Recently I was giving my friend a demo of and I asked her if all of her beneficiaries on her accounts were up-to-date. She said “yes,” but I could hear a slight hesitation in her voice.

A few days later she called me saying, “I can’t believe it, my ex-husband’s name was on my teacher’s pension, I totally forgot to change it. Thank you so much for making me think to check. I would be rolling over in my grave if he had that money!”

I figured my friend was not alone, so I asked Stephanie Daniel, an estate attorney at Kirk Palmer & Thigpen, what would happen if she hadn’t caught this. Stephanie said, “This mistake happens more often than you might think and an attorney generally has no power to fix the problem. After you die, the insurance company or the company administering the funds will automatically distribute the money to the individual named on the most recent beneficiary form, regardless of your desires, your circumstances prior to death or even what you wrote in your will.”

Naming beneficiaries on your assets seems simple enough, right?

Well, as you read from my friend’s experience above, most people don’t give it much thought. I hope these three tips will help you avoid some of the common pitfalls.

1. Don’t name someone you no longer have a relationship with

It sounds obvious, but unless you check the paperwork on all your financial assets after a divorce, a separation, or a falling out, your money is at risk. When was the last time you checked your beneficiary designations on your life insurance, retirement accounts and pension(s)?  If you are like most people, it’s been years, maybe decades.

2. Don’t name minors

Minors cannot inherit assets; the courts will have to decide the best course of action. Speak to an estate planning professional about how to set up a trust until the minor comes of age.

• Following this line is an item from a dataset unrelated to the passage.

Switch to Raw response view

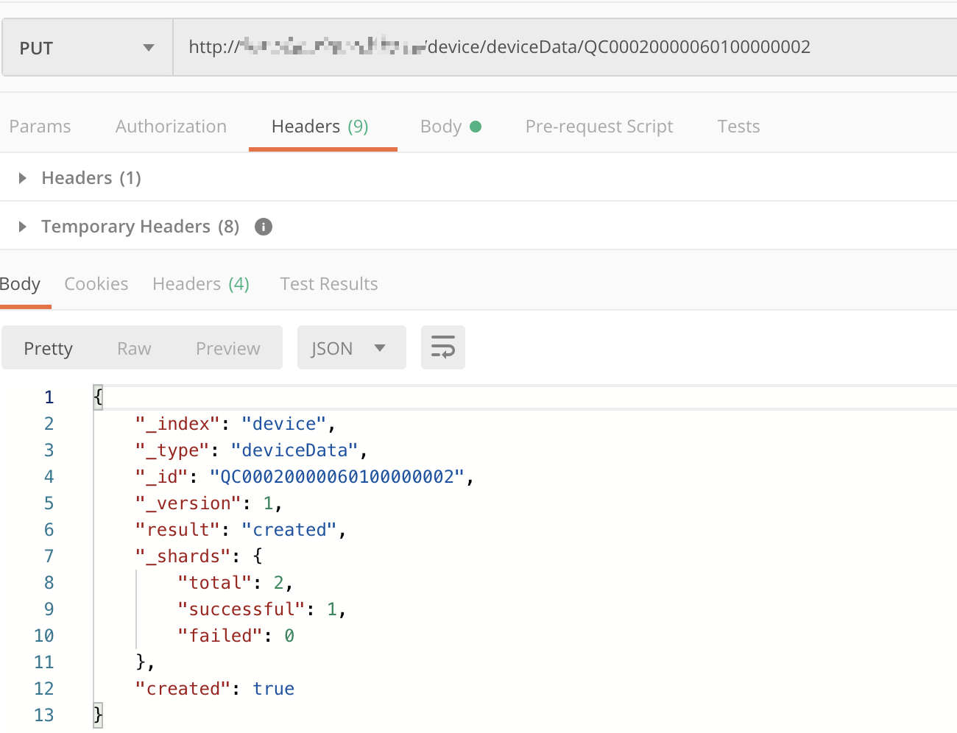[x=134, y=348]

3. Don’t name someone with special needs

Even a modest inheritance can prevent special needs dependents or heirs from getting any government aid. Find out more information at A Special Needs Plan and find a financial planner who specializes in special needs families.

It takes just 15 minutes to fill out the Torch checklist in your personal notebook. It includes all of the accounts, policies and documents that may or may not have the correct beneficiary assigned. Once you fill it out, anything you need to check will be on your Bright Ideas list.

It’s important to also remember that leaving your forms blank, naming spouses, and naming trusts can be problematic if not done properly. Find an estate planning professional to help you make the right decisions for your unique situation.